Exercise details: Render the stretch of the listing from the line that contains "Where should I" through the end of the listing as a JSON list of strings, one per line, with blank lines omitted. Leave the pictures out of the answer.

========================================

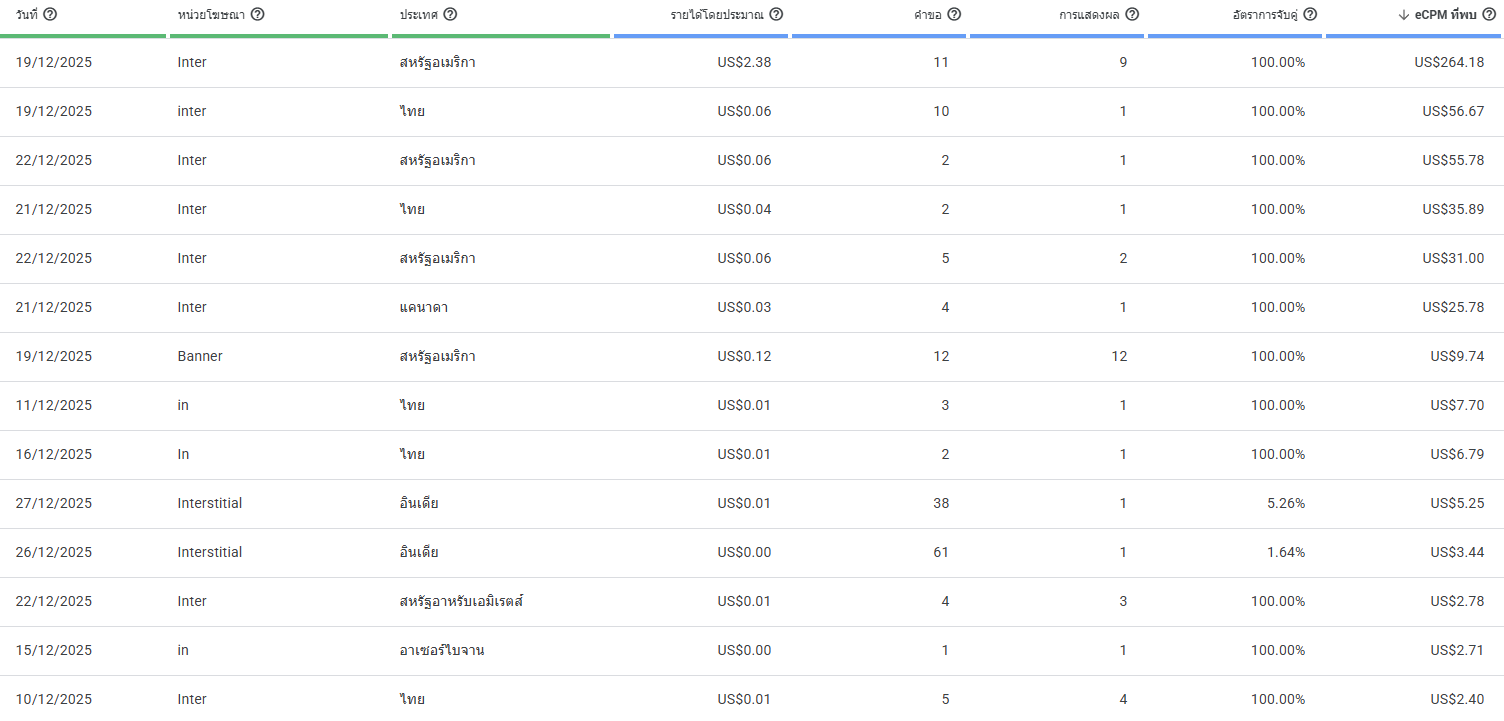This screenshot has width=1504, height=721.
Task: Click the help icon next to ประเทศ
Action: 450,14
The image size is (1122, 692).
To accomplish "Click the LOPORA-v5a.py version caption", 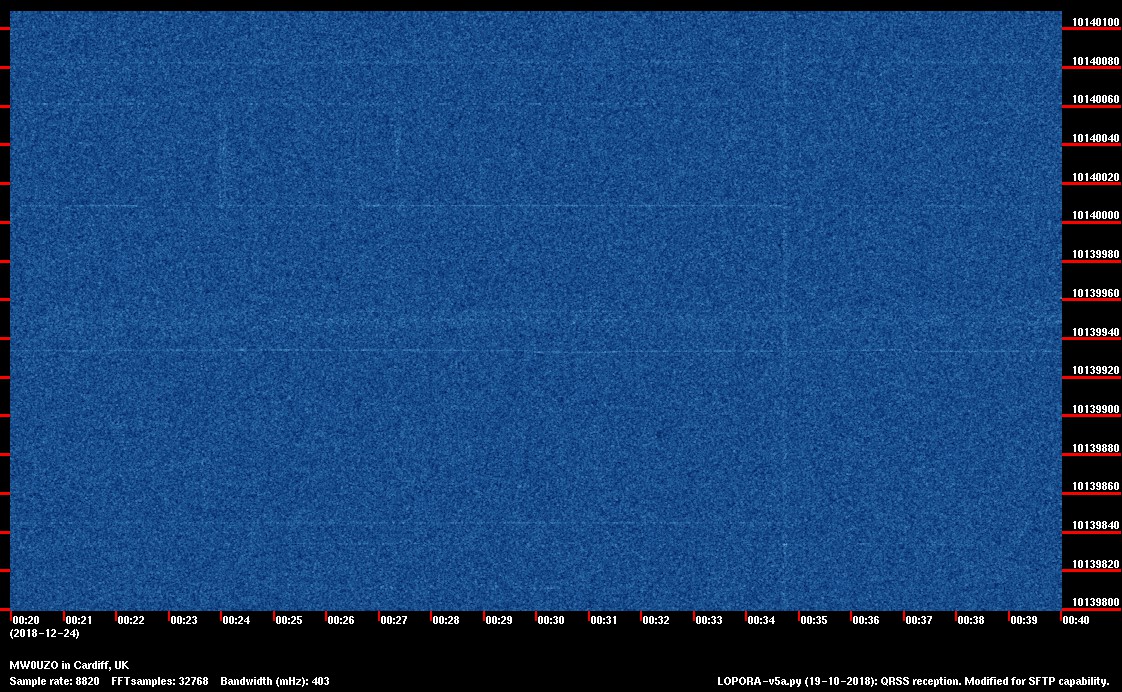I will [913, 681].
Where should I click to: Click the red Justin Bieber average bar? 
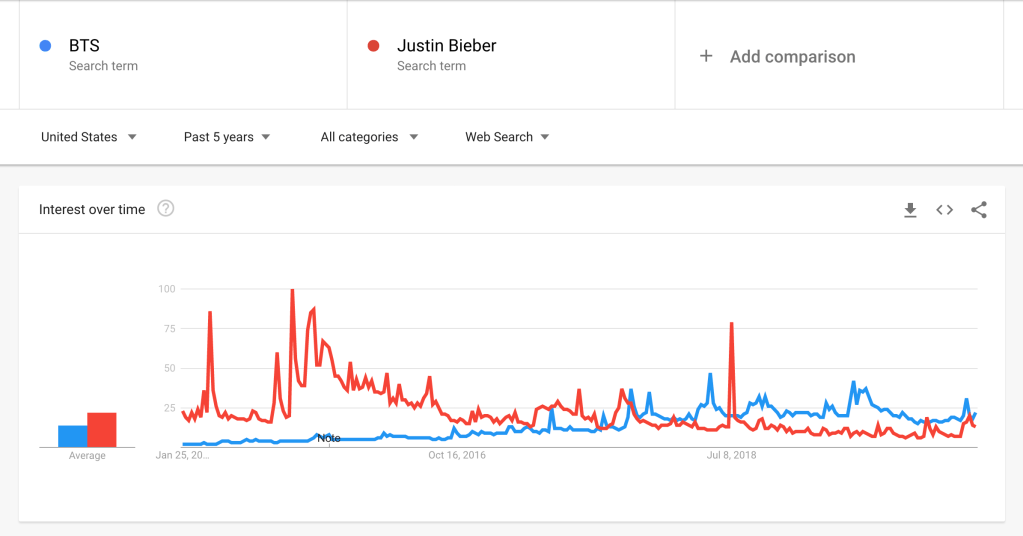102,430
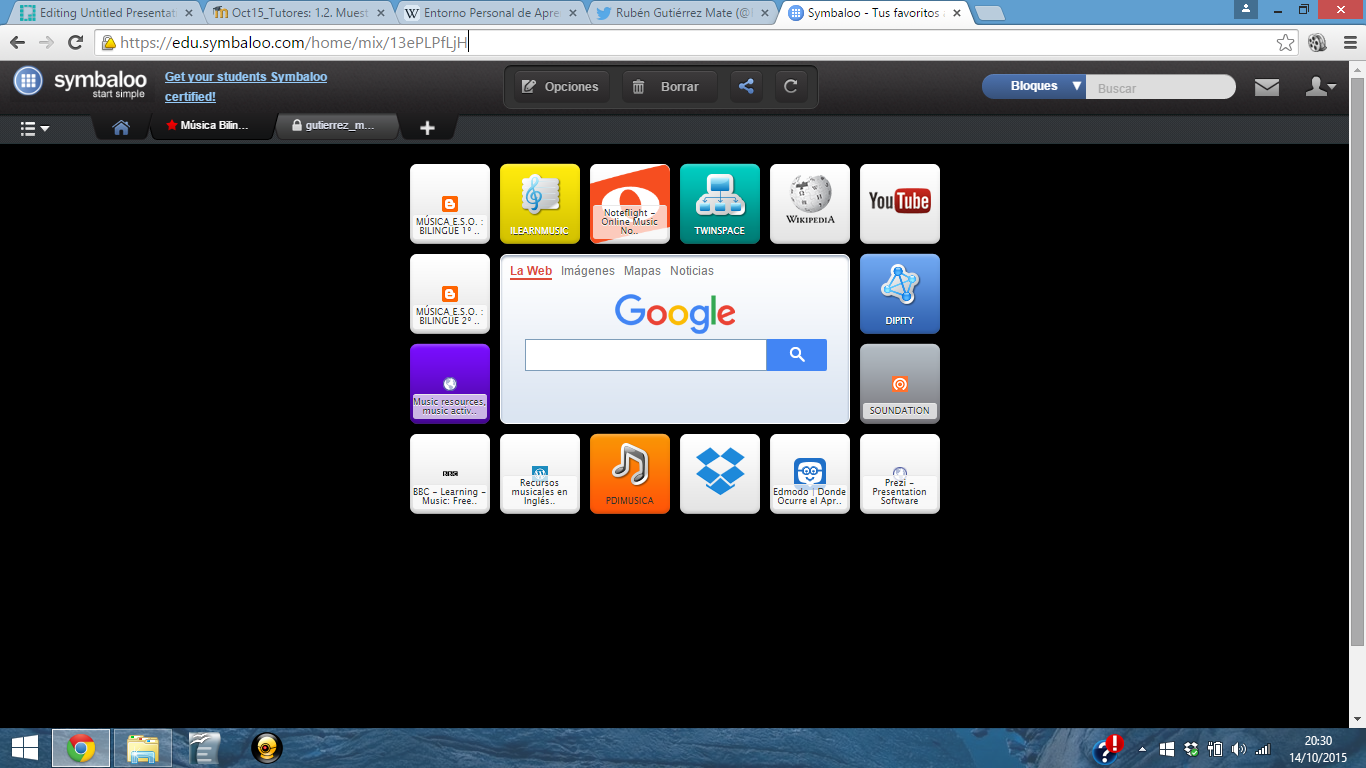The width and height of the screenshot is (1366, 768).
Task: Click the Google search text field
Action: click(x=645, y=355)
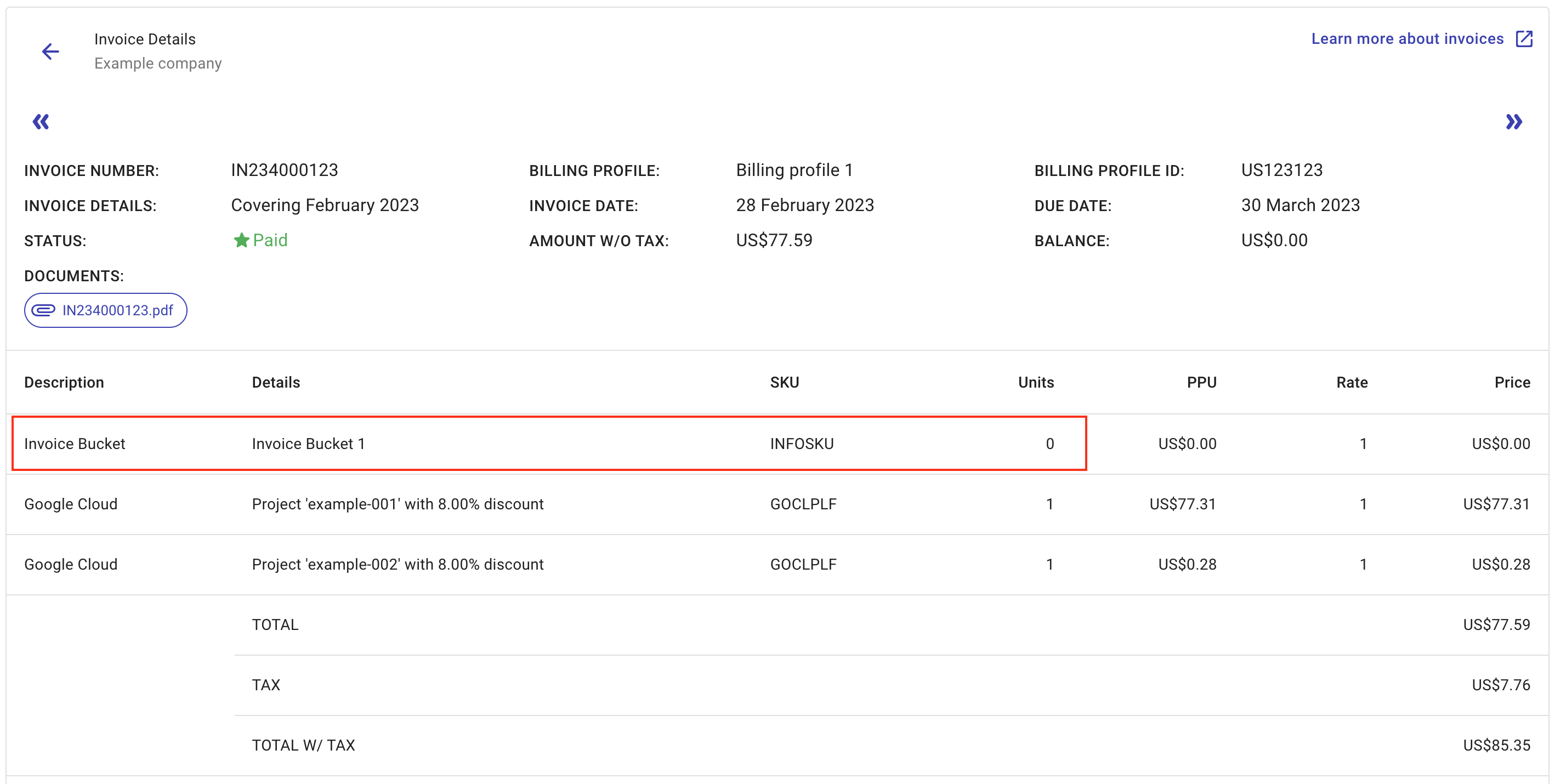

========================================

Exercise output:
[
  "Where should I click to: Click the red Justin Bieber average bar? ",
  "102,430",
  "The width and height of the screenshot is (1366, 768).",
  "Task: Click the Google search text field",
  "Action: click(x=645, y=355)"
]